If there were a problem would putting it back to the old password fix it?
Will


----------



## Maz_- (Nov 4, 2008)

Well a service wouldnt automatically use the domain username and password. It would require the user to login using the credentials (thats my understanding). So if you did change the password it shouldnt knock any of the network service down but it will only ask the user logged in with the domain account to re-authenticate themselves with the new password as security reason. 

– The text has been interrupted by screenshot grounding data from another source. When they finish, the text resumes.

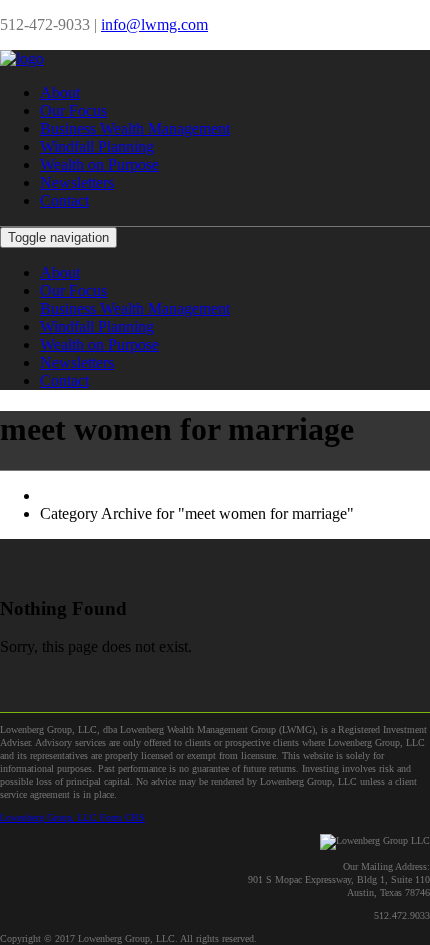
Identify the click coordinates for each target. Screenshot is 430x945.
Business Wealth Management (135, 128)
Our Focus (73, 110)
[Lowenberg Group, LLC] (22, 58)
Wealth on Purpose (99, 164)
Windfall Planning (97, 146)
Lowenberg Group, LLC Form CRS (72, 817)
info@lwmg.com (154, 24)
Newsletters (77, 182)
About (60, 92)
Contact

Once you change the password to a new one it will ask for reauthentication but if you change it back to old one again, it will still ask for the password to reauthorise. Hope this helps.


----------



## joeny0706 (Feb 3, 2010)

Berwill said:


> I would like to change my Domain admin password, it was setup long before I took over this position and is a pretty simple password. My concern is everything that uses that login, services ect not working afterwards.
> Being the same password for all my servers I don't want to change it and then suddenly be locked out of something or things suddenly stop working. So I need to change it but concerned about this happening.
> Here is what I have:
> 2 Server 2003 file servers
> ...


If there are all in the same domain you will have no problem. Each time you login from somewhere it connects with AD to check and make sure it is a vaild PW. So look in either the PC Computer listing in AD or your DNS management app. If the server or PC is listed in there you will have no problem. 

One thing that could be a problem is the printers. "We could not know because we dont know how your system is setup". 
If the printer is setup in Explorer to access the printer settings that could have been set when the printer was installed. So that could just stay the same. If it does not work just use the old PW and will be fine. When I installed new printers and access the printer app from an explorer window I was asked to set the PW at that time. I did make it the same as my Domain admin PW but I could have made it anything I wanted, so it could be diff.

Basically anywhere you have an option to change the PW will stay the same. But on all the servers and PCs listed in AD will change along with everything else. If the app or PC "only if you login locally" has an option somewhere within to change the PW you would need to do it that way for that APP or local PC.


----------



## LMiller7 (Jun 21, 2010)

One of the advantages of a domain is that it centralizes security. You only need to change your password in one place and the change will be in effect everywhere. Your access to domain resources is based on your account. The password is only used to verify that a user logging on is who he claims to be.

I see only two problems with changing a password:

1. Services that use your account. Since most services use a system account there should be few instances of this.
2. Scheduled tasks. You would need to update your password for these.

In any event changing your password is a necessary security precaution. The consequences of your login name and password falling into the wrong hands can be dire.


----------



## Berwill (Sep 15, 2010)

Joeny0706
When you say the PC computer listing in AD are you referring to the computer folder under the root?
Like I have berwin.com
Domain Controllers beneath it that contain my 2 DCs
Bercomputers folder - Miramar folder has my other 3 servers

I am not sure what you mean, is the printer setup in Explorer. All printers are install on the File/Print server and to install a printer on a desktop I just UNC to the server and double click the printer to install it.

LMiller7
Services was one of my concerns, how can I verify none would be affected?
Same with Scheduled tasks, how can I verify that?
Yes and since I don't beleive it has ever been change that is why I want to.

I thought I should be a little more specific on my network:
2 Server 2003 file servers ( Both are AD, file, and print servers ) 1 per physical location
1 server 2000 file server
1 server 2003 mail server ( IBM Domino )
All on a Domain
Active Directory
Multiple folders, printers shared.

Thanks for everyone's help. It doesn't sound like I will have a problem, I just want to be as sure as possible before taking the plung...


----------



## Wand3r3r (Sep 17, 2010)

how can I verify none would be affected?
You would review each service under services for what logon account they are using. Same procedure for scheduled tasks.

Note: you should not be using the Administrator account. One of the security recommendations is to take way rights from the administrator account to leave it as bait if you are hacked. You should have other administrator equal accounts in case an admin account gets corrupted.


----------



## Berwill (Sep 15, 2010)

Wand3r3r,
I see what your saying. Go to Services, open one, go to the Log On tab.
Mine say Log on as:
Local system account

Or:
This account - NT Authority\Localservice ( And a password )
NT Authority\Networkservice
.\Administrator
berwin(Domain name)\Administrator

Scheduled tasks you are referring to:
Programs - Accessories - System Tools?
There is nothing in mine.

Your right I do need to use a different one.
Thanks,
Will


----------